Diesen ausgegrenzten Teil schätzt Guilluy auf 60 bis 70% der französischen Bevölkerung, die Profiteure der globalisierten französischen Wirtschaft, die Staat und Wirtschaft fest kontrollieren, dagegen auf nur rund 20%. Somit muss die Mehrheit der Franzosen unter immer schwieriger werdenden Bedingungen leben. Sie bildet den Kern des Aufstands der „gelben Westen“. Die Einführung immer neuer Steuern und Abgaben und das Zurückfahren von Sozialleistungen und öffentlichen Dienstleistungen wie Nahverkehr trifft diese Bevölkerungsmehrheit hart.

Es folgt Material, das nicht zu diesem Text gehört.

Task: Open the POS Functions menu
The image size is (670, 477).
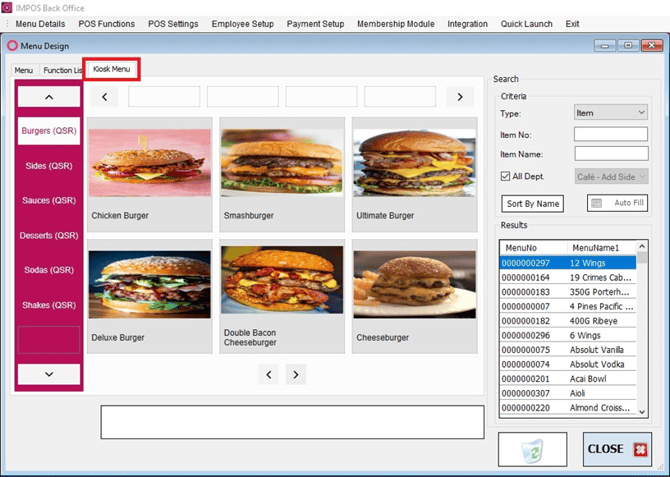Action: coord(106,24)
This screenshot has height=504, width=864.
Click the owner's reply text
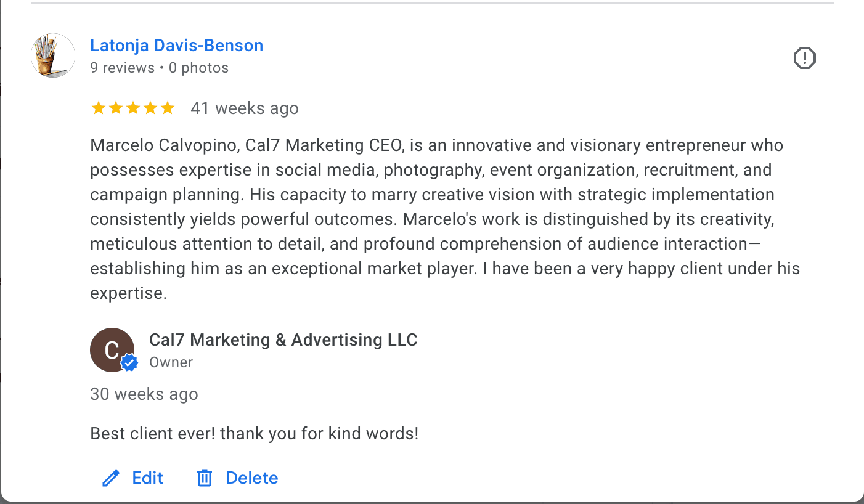click(x=254, y=433)
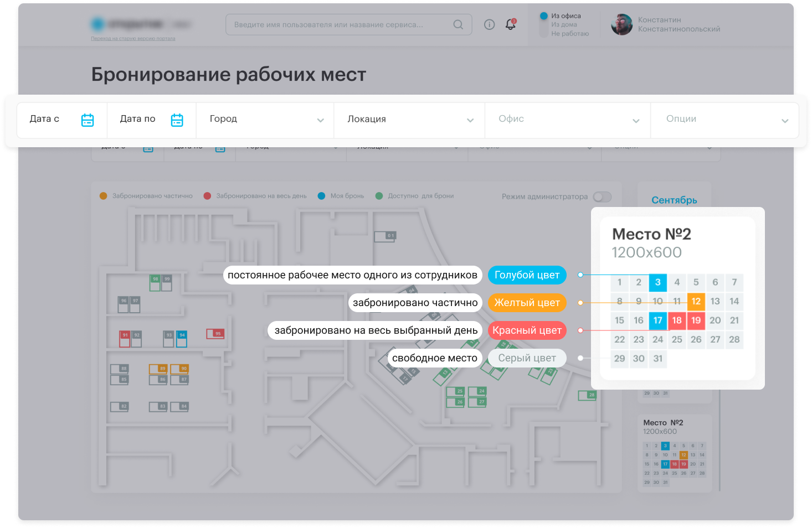This screenshot has height=528, width=812.
Task: Click the 'Голубой цвет' label
Action: coord(527,275)
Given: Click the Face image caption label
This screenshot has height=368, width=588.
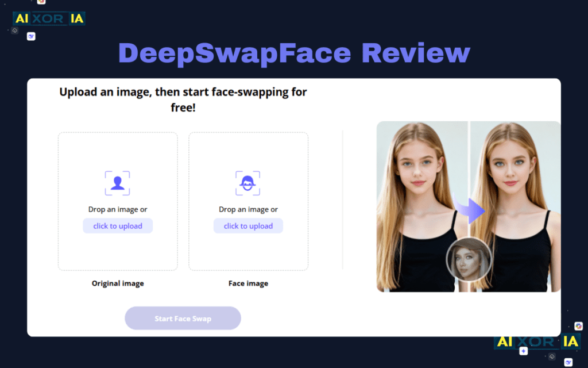Looking at the screenshot, I should coord(248,283).
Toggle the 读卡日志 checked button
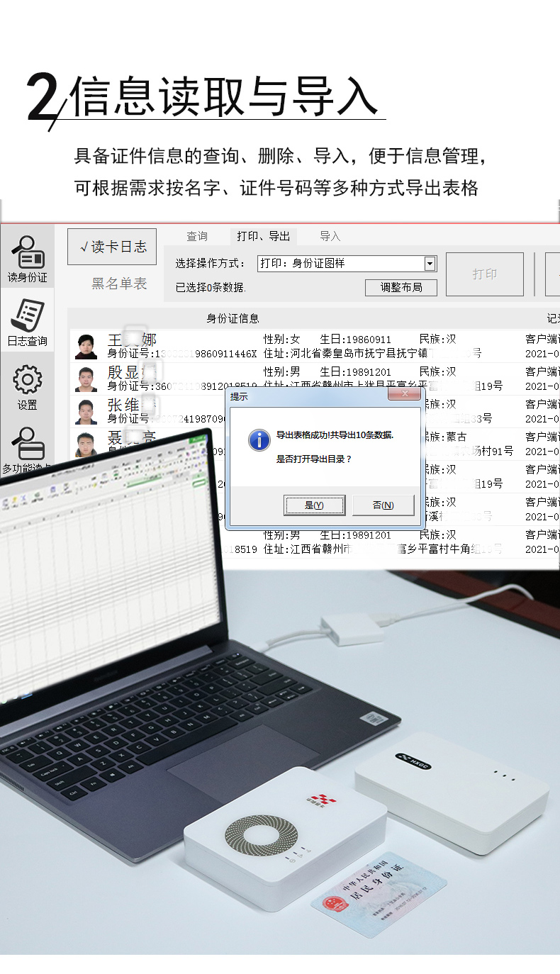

So ist es auch zu erklären, dass eine als besonders fortschrittlich angepriesene Umweltsteuer auf Diesel-PKWs zusammen mit der Einführung eines rigiden Tempolimits auf den Landstraßen Frankreichs den Aufstand auslöste.

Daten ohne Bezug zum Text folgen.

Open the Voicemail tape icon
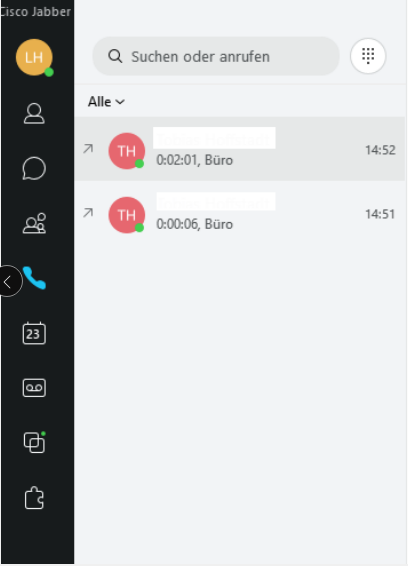[34, 388]
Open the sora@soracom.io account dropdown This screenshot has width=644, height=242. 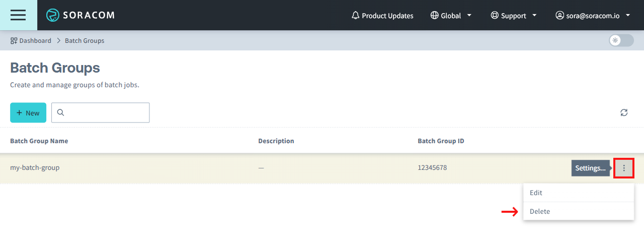pyautogui.click(x=593, y=16)
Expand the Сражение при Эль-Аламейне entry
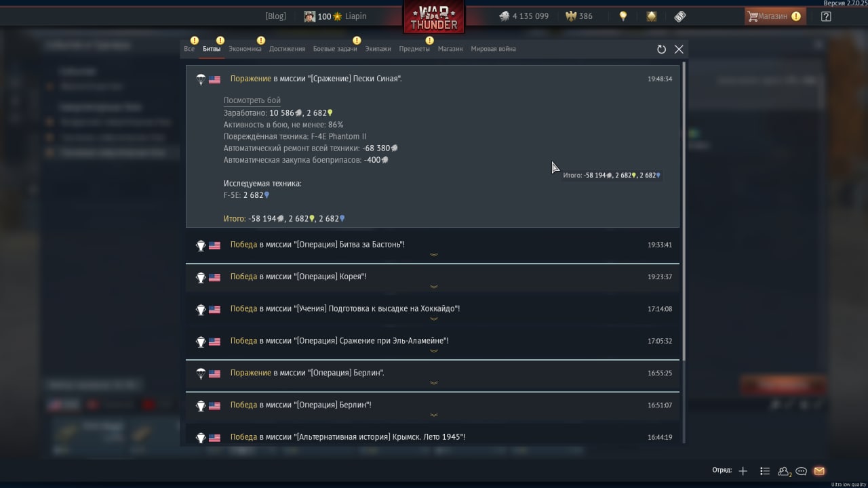The width and height of the screenshot is (868, 488). click(433, 344)
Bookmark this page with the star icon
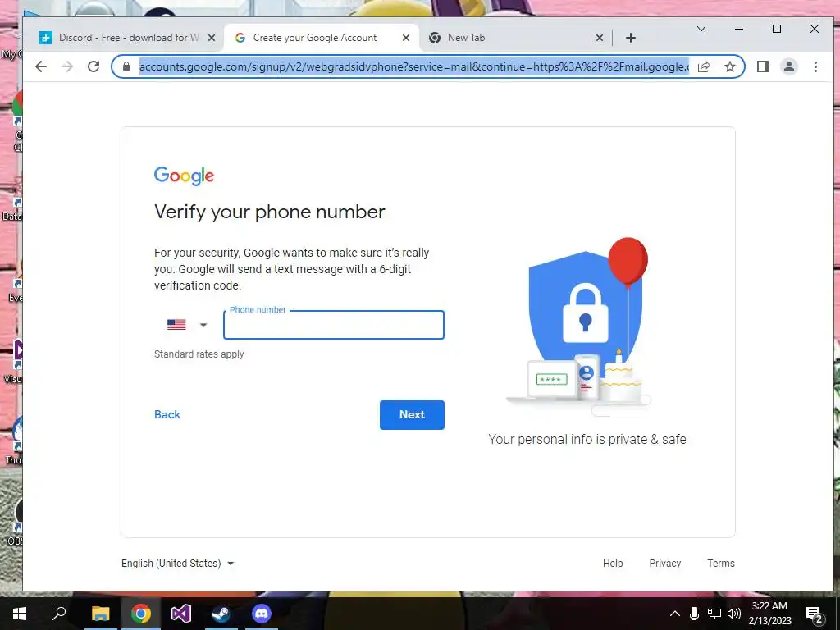 tap(729, 66)
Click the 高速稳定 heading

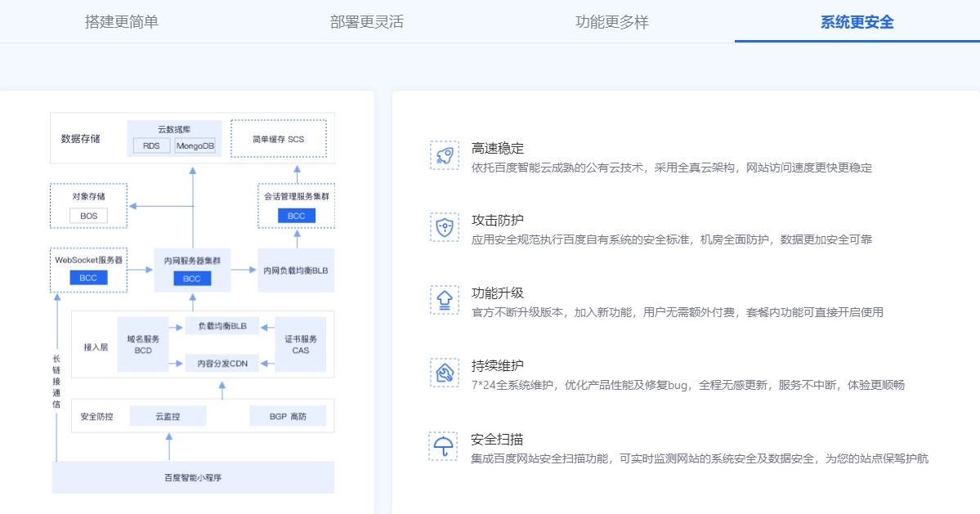(x=498, y=149)
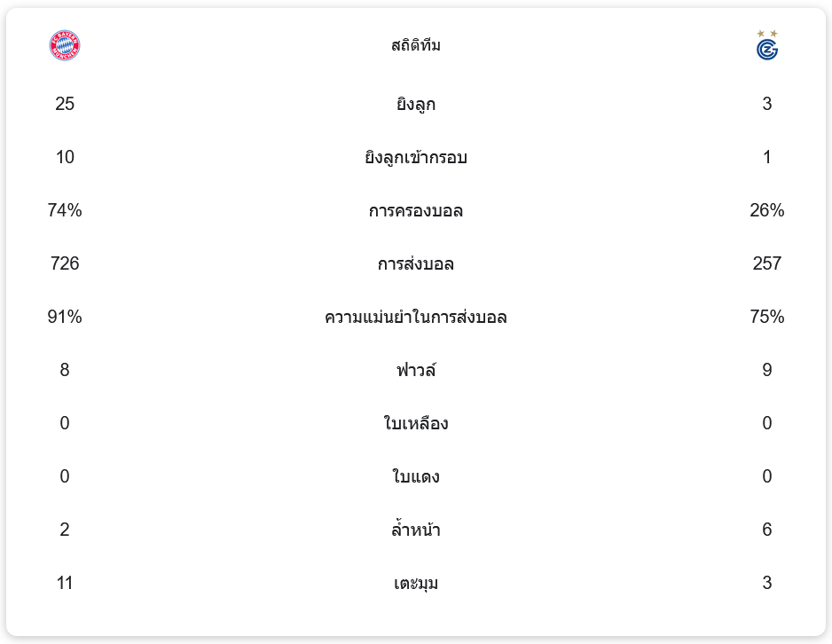
Task: Click the การครองบอล possession label
Action: pyautogui.click(x=416, y=211)
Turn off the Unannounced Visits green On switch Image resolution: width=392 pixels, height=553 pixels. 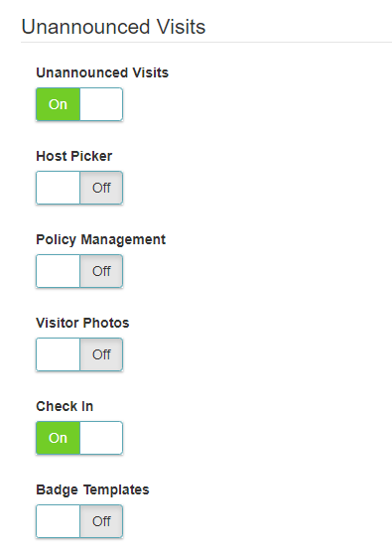click(x=79, y=104)
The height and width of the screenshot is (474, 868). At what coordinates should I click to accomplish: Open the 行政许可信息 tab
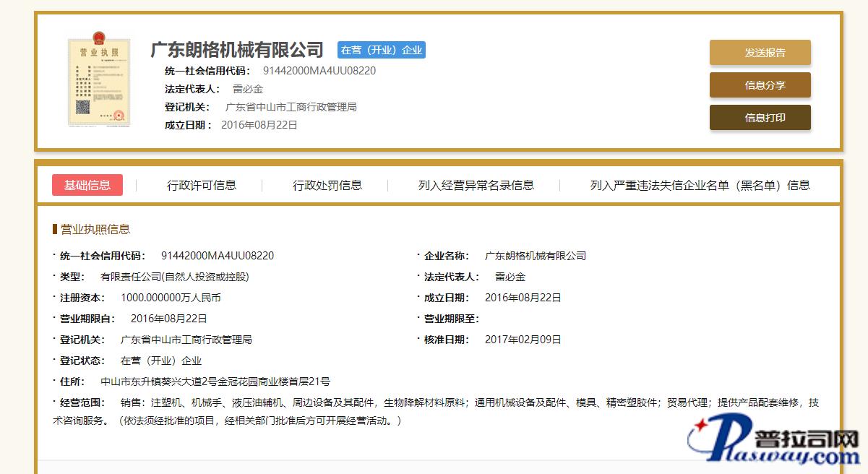point(202,185)
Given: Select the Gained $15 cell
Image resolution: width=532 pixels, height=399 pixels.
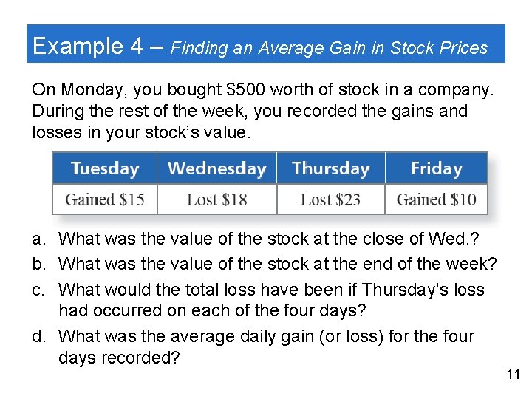Looking at the screenshot, I should (105, 200).
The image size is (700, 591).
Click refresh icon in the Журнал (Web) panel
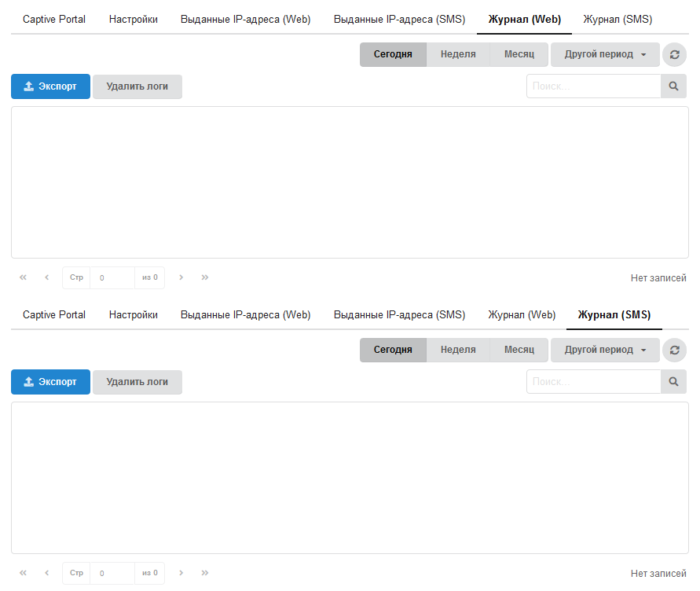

Die durch die Globalisierung neu entstandene obere Mittelschicht der Metropolen wird in Frankreich übrigens „Bourgeois Bohemian“ oder kurz „Bobo“ genannt, was sich am besten als „Hipster“ ins Deutsche übersetzen lässt. Gemeint sind karriere- und modebewußte Mitglieder eines neuen wohlhabenden Stadtbürgertums, das sich als weltoffen, umweltbewusst und progressiv empfindet, aber jedes Gespür für die Nöte der Bevölkerungsmehrheit  verloren hat. Guilluy nennt die Gentrifizierung und den sozialen Kahlschlag in Frankreich mit Blick auf diese Bevölkerungsschicht auch gerne „Boboisierung“.

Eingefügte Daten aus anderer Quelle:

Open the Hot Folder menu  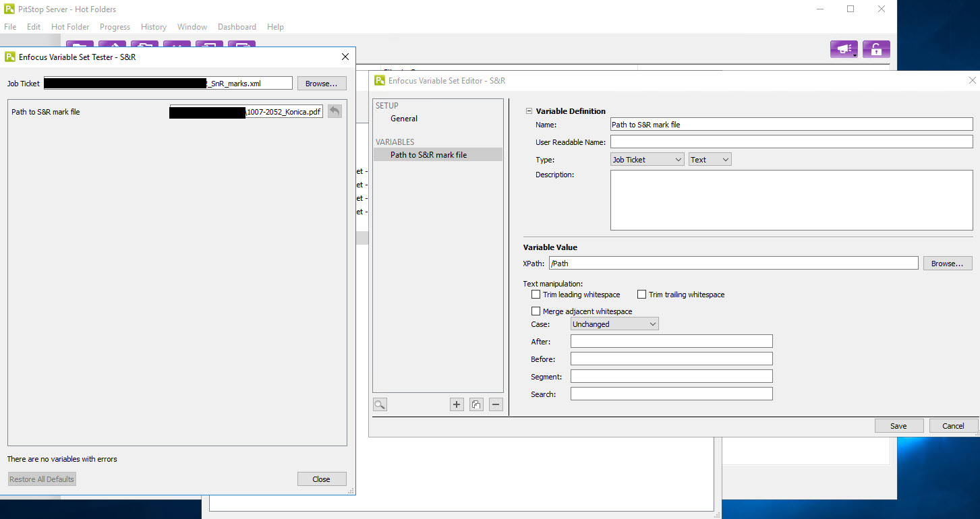(x=70, y=27)
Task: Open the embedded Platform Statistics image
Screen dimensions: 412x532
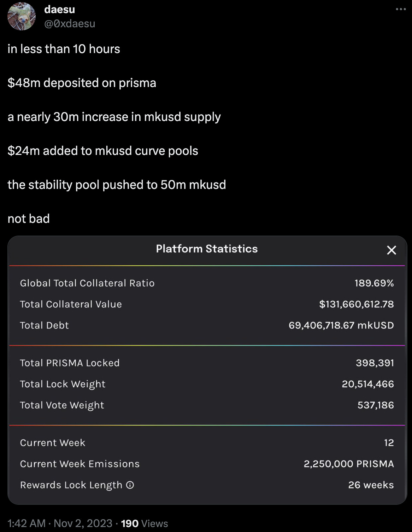Action: [207, 370]
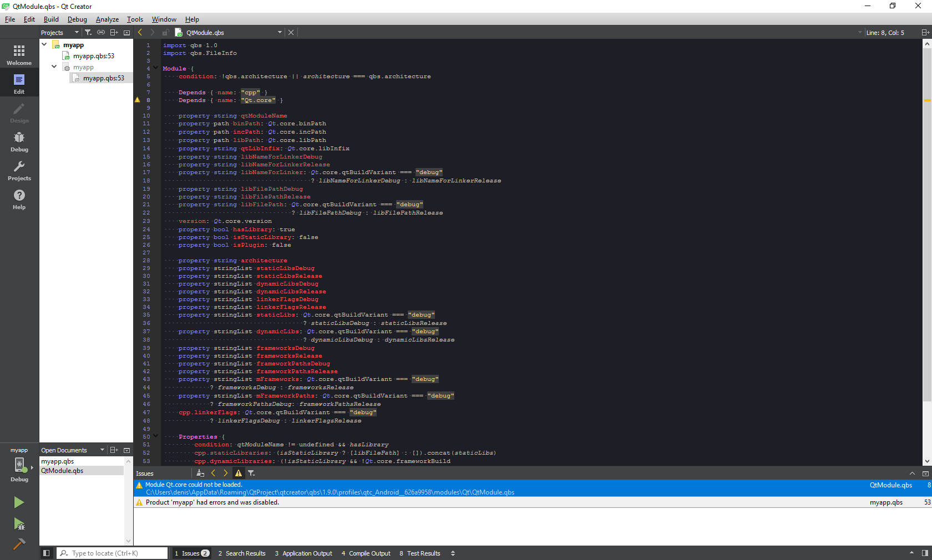This screenshot has width=932, height=560.
Task: Open the QtModule.qbs document dropdown
Action: (x=280, y=33)
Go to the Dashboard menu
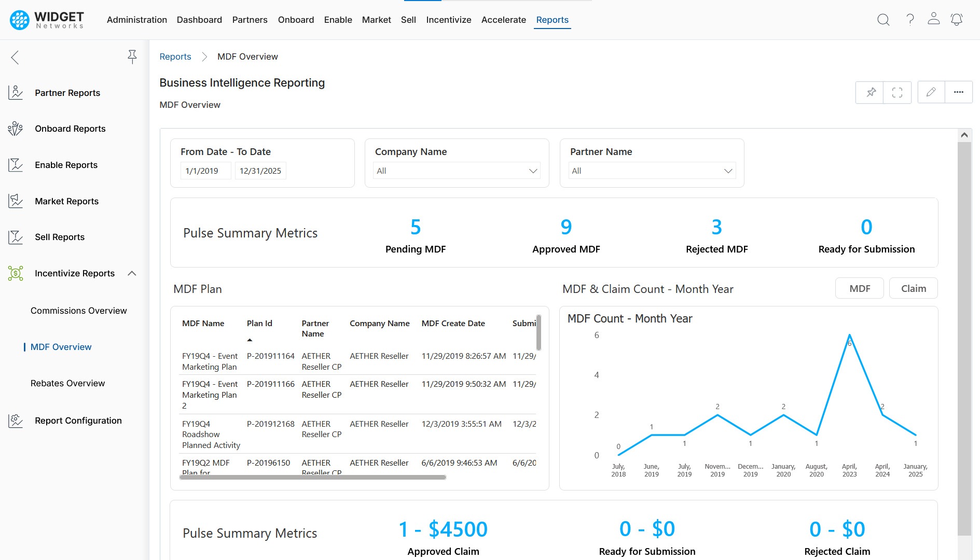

In den Metropolen bleiben die Bobos gerne unter sich. Öffentlichen Wohnungsbau gibt es nur noch für dienstbares Personal wie Lehrer, Beamte, Krankenhausärzte, die unentbehrliche Leistungen für die reichen Stadtbewohner erbringen. Darüber hinaus gibt es auch noch die Banlieues, die Slum-Gürtel um die großen Städte Frankreichs. Hier werden die Einwanderer aus Nord- und Zentralafrika angesiedelt. Deren Immigration – die französische Variante der „Willkommenskultur“ – wird laut Guilluy trotz gelegentlich gegenteiliger Rhetorik der Regierung stark gefördert, damit ein wachsender Billiglohnsektor für möglichst wenig Geld Dienstleistungen für die städtischen Mittel- und Oberschichten erbringen kann. So kommt, wie Guilluy anmerkt, der Pariser Bobo günstig an die afrikanische Nanny zur Betreuung der eigenen Kinder und kann für 15 Euro statt vielleicht ansonsten 30 Euro essen gehen, weil der afrikanische Koch lediglich den Mindestlohn oder noch weniger erhält.

Von großer Bedeutung ist auch, dass der ländlichen Bevölkerungsmehrheit Frankreichs mittlerweile der Zugang zu weiterführenden Bildungsangeboten und damit zu sozialem Aufstieg weitgehend versperrt ist, weil sich die guten Universitäten in den Metropolen befinden, wo sich die meisten Franzosen keinen Wohnraum mehr leisten können. Interessanterweise sind hier die Kinder aus den Unterschichten der Banlieues sogar im Vorteil, weil sie immerhin in der Nähe der weiterführenden Bildungseinrichtungen wohnen.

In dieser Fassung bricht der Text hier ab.